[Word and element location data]

● ● ● ●

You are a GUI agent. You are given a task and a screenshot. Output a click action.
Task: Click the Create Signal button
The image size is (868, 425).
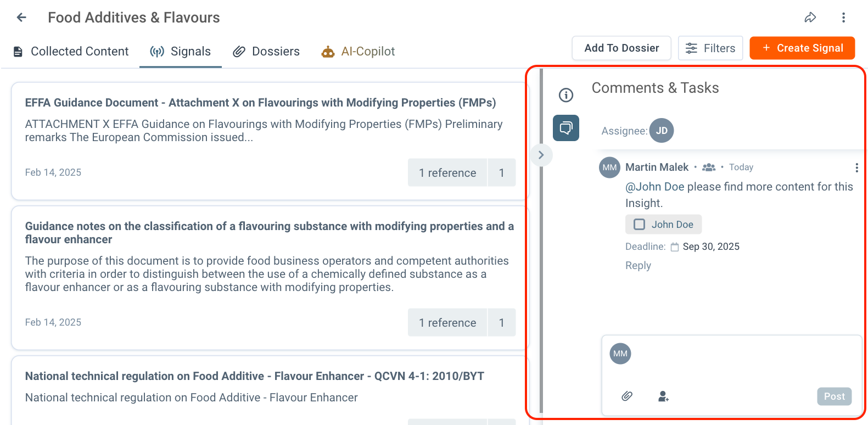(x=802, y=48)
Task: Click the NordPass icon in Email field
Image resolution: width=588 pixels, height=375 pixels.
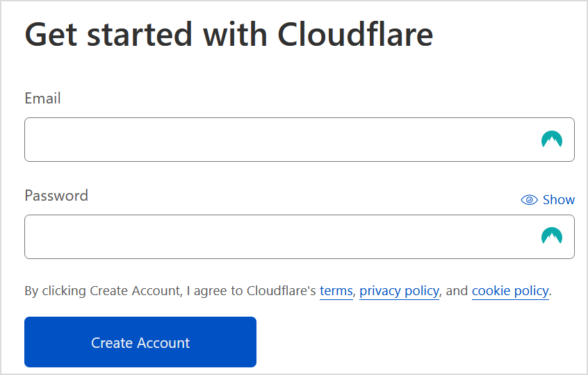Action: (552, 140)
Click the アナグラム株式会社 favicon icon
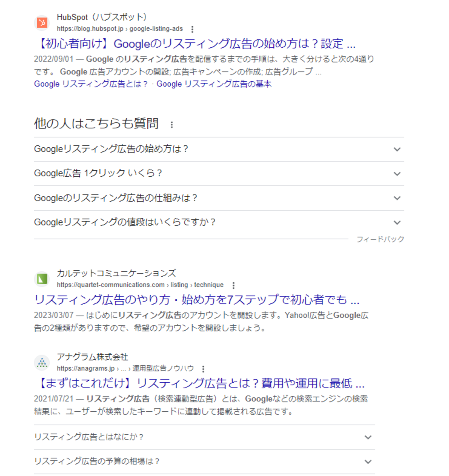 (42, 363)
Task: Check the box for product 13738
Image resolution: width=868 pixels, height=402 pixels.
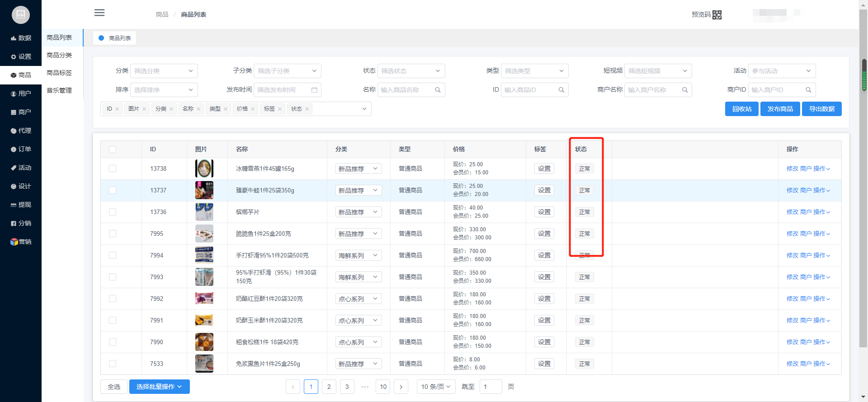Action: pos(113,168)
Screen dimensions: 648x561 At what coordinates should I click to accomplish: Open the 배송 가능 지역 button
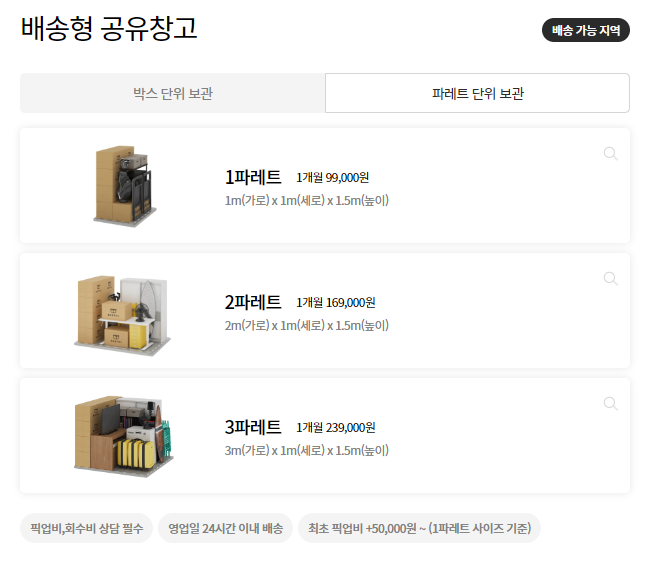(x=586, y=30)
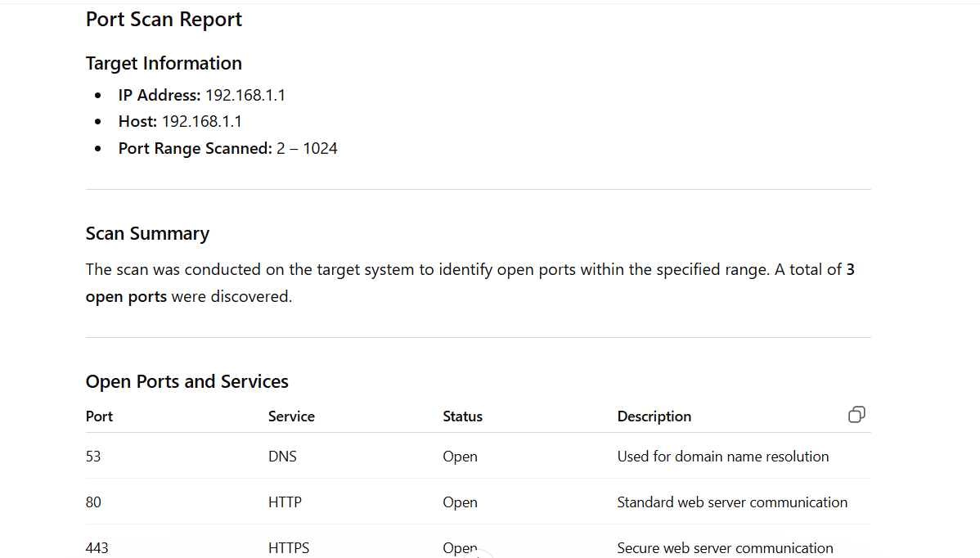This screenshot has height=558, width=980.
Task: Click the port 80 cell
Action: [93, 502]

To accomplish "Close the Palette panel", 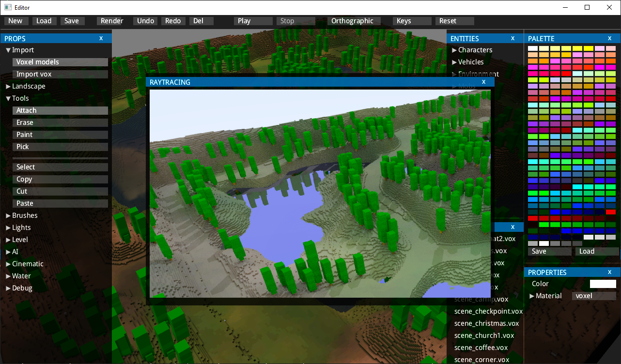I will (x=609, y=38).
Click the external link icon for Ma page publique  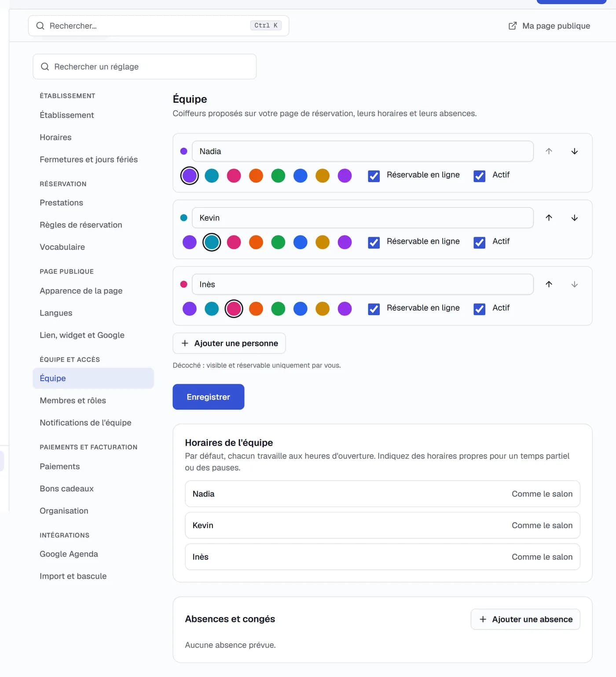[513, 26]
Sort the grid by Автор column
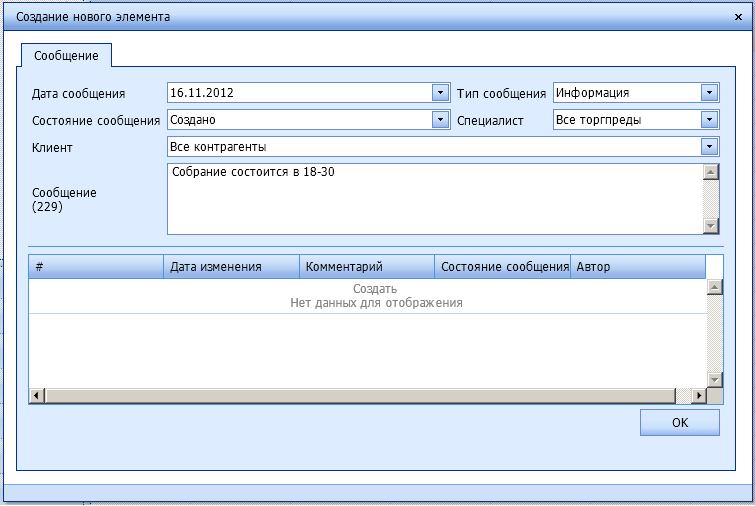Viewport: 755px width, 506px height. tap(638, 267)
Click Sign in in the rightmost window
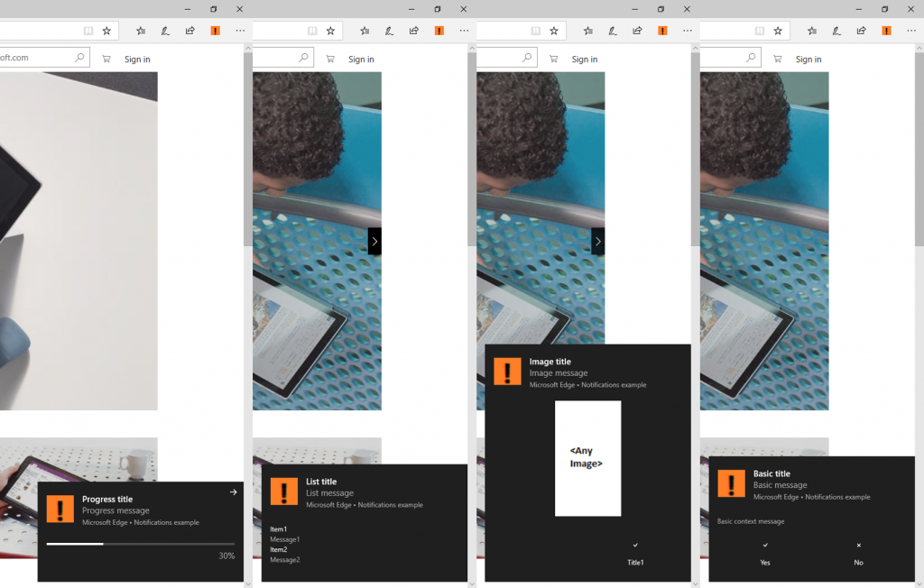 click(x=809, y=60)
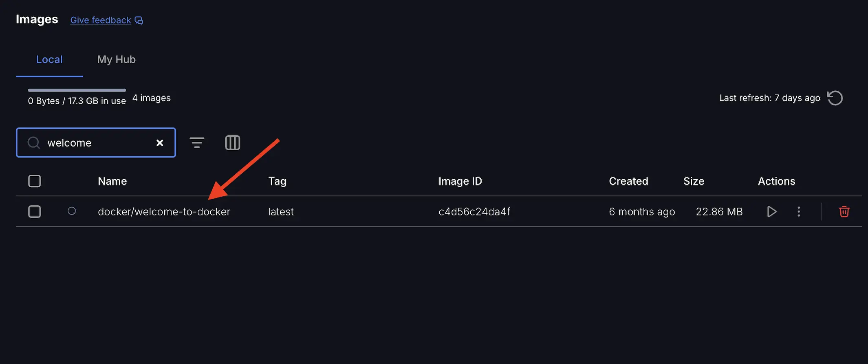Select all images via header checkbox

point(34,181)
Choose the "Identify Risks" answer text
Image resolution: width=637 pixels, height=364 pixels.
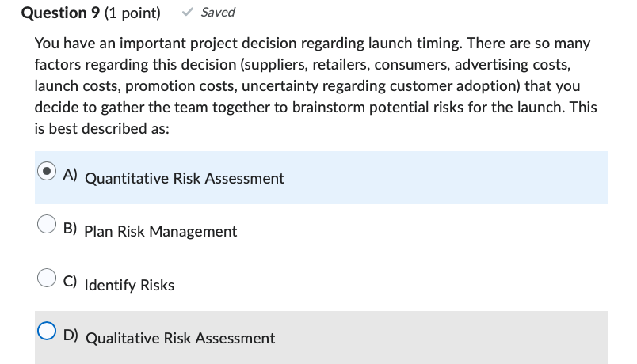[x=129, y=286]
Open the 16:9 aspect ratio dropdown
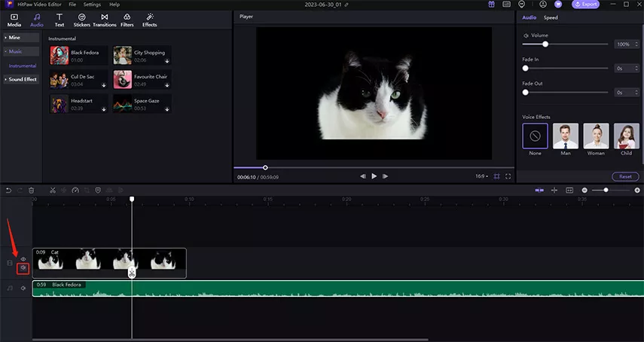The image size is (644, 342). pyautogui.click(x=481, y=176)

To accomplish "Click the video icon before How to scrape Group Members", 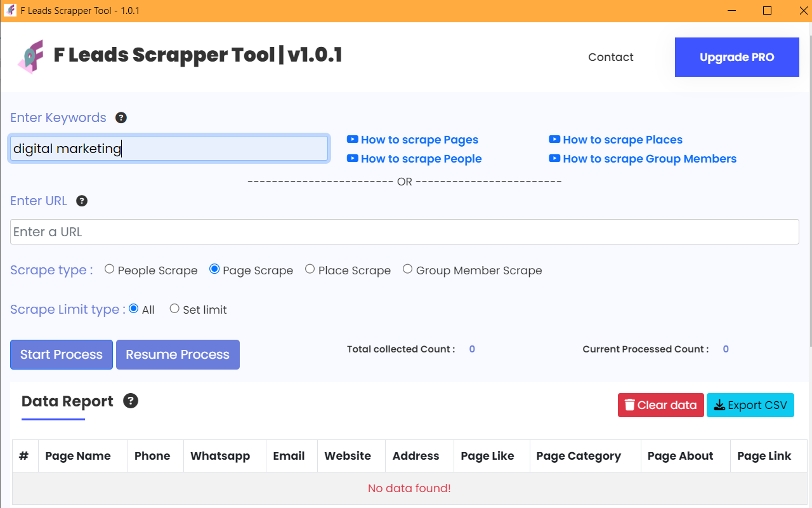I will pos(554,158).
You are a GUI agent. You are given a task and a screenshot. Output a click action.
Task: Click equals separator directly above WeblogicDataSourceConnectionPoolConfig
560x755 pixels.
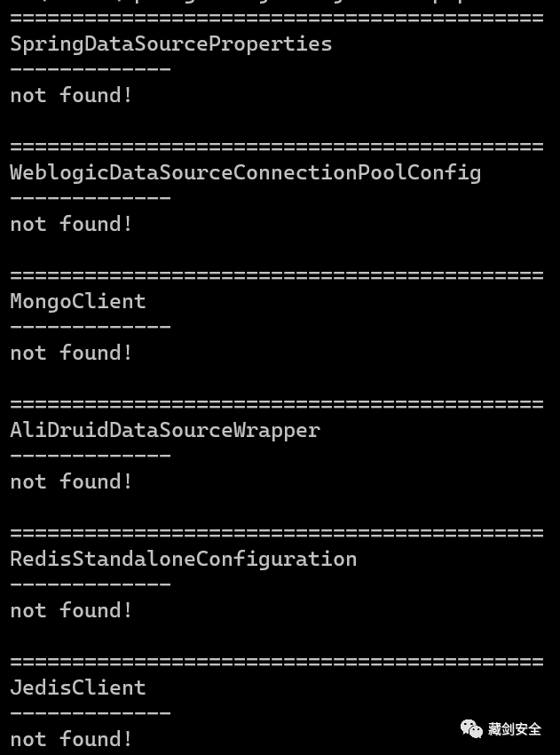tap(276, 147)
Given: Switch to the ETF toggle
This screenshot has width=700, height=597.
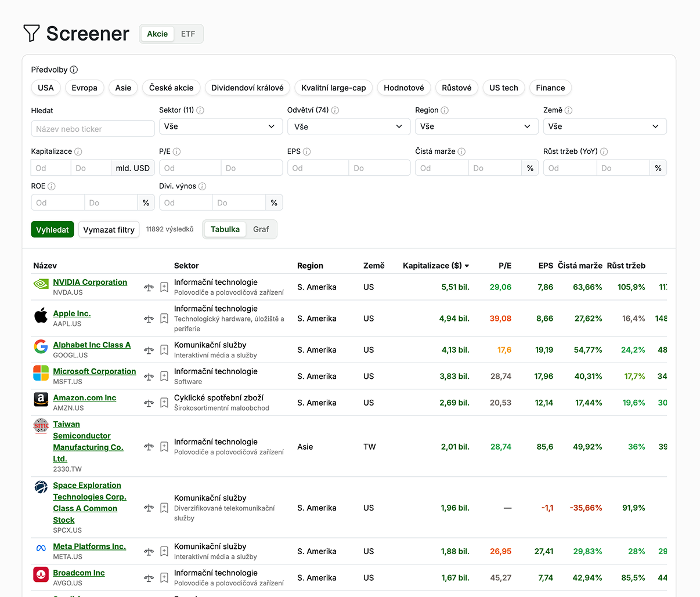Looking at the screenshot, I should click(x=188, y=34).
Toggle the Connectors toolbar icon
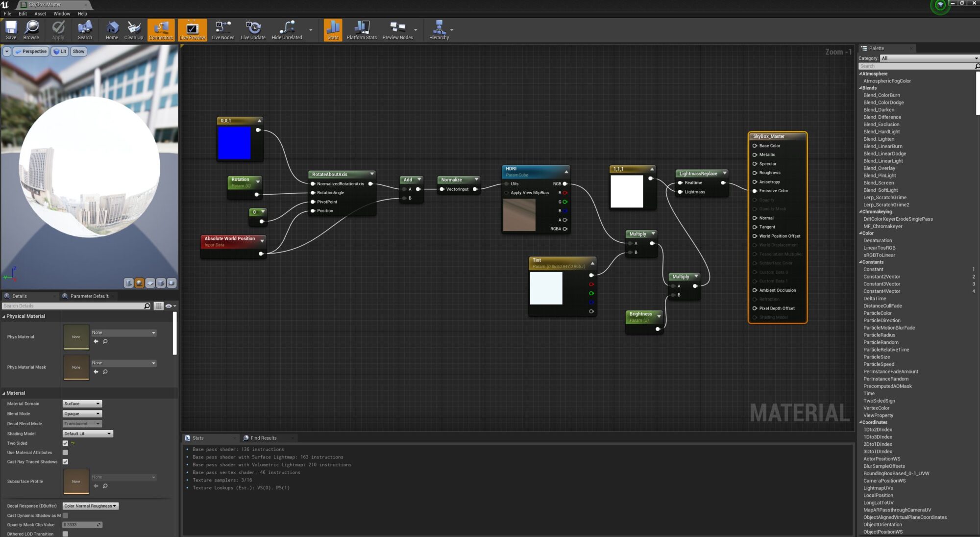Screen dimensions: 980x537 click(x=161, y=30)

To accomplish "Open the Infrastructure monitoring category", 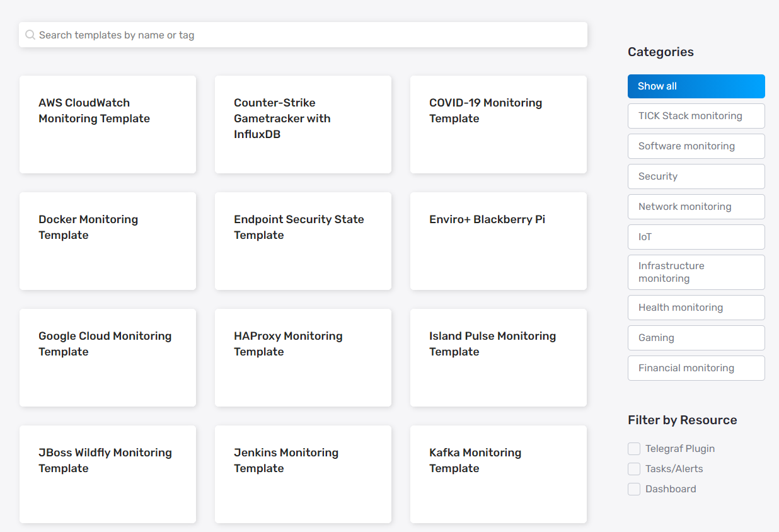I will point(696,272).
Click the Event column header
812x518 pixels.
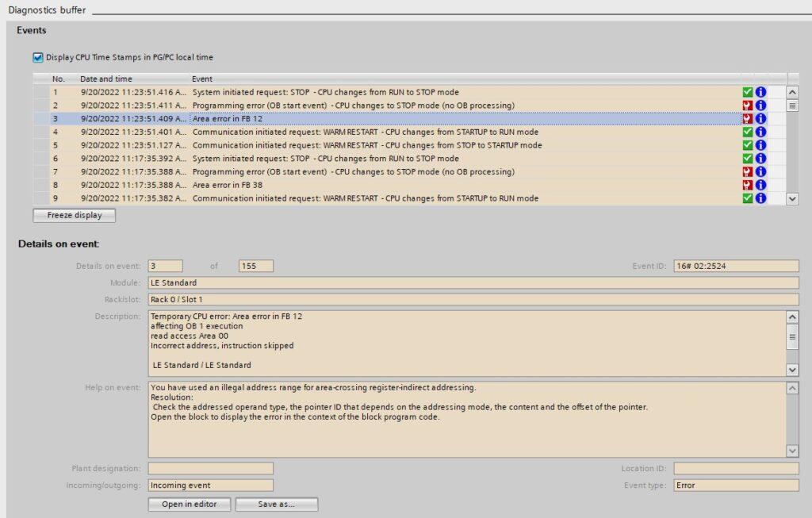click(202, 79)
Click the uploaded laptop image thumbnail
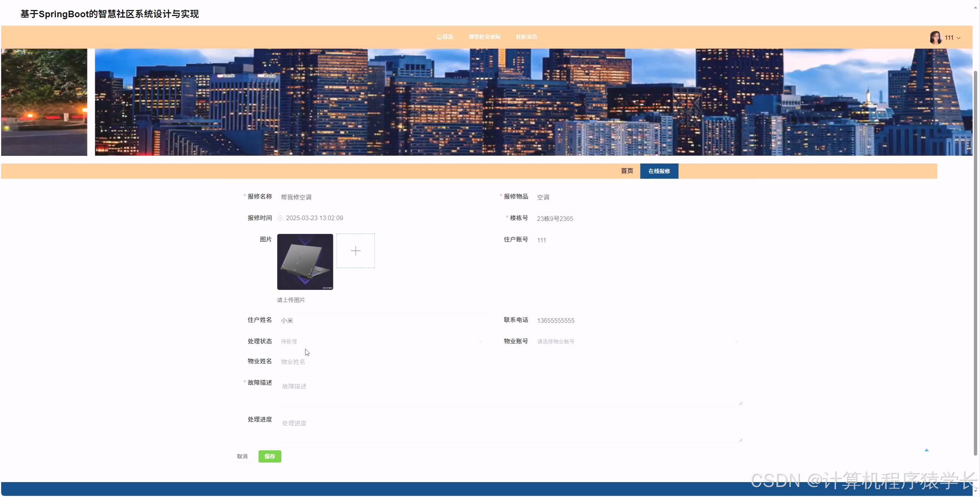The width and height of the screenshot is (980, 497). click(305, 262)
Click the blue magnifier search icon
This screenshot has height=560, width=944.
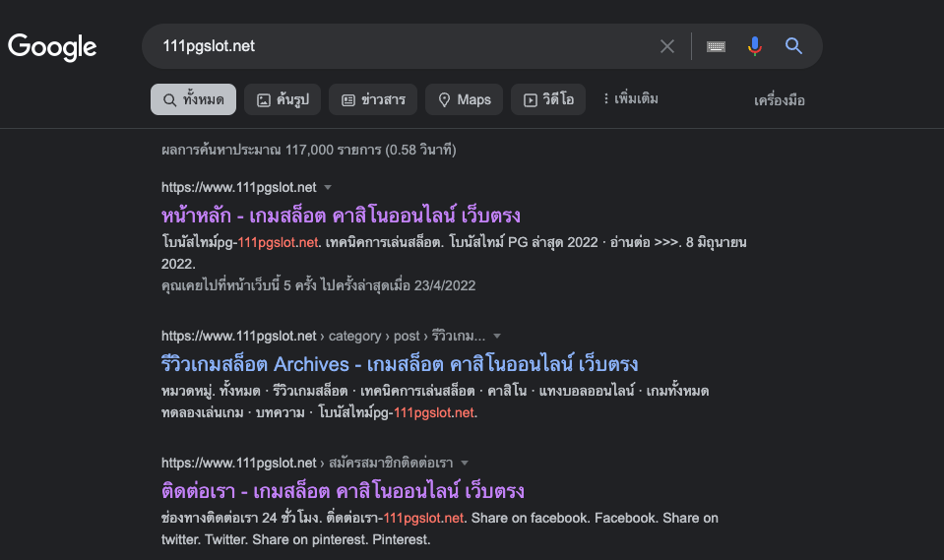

● ● ● ●

# Aim
Find every line in the records above that contains the word "pixels", and copy each of those lines.

# Expected output
Image resolution: width=588 pixels, height=375 pixels.
Image resolution: width=868 pixels, height=402 pixels.
Image resolution: width=637 pixels, height=364 pixels.
560x755 pixels.
812x518 pixels.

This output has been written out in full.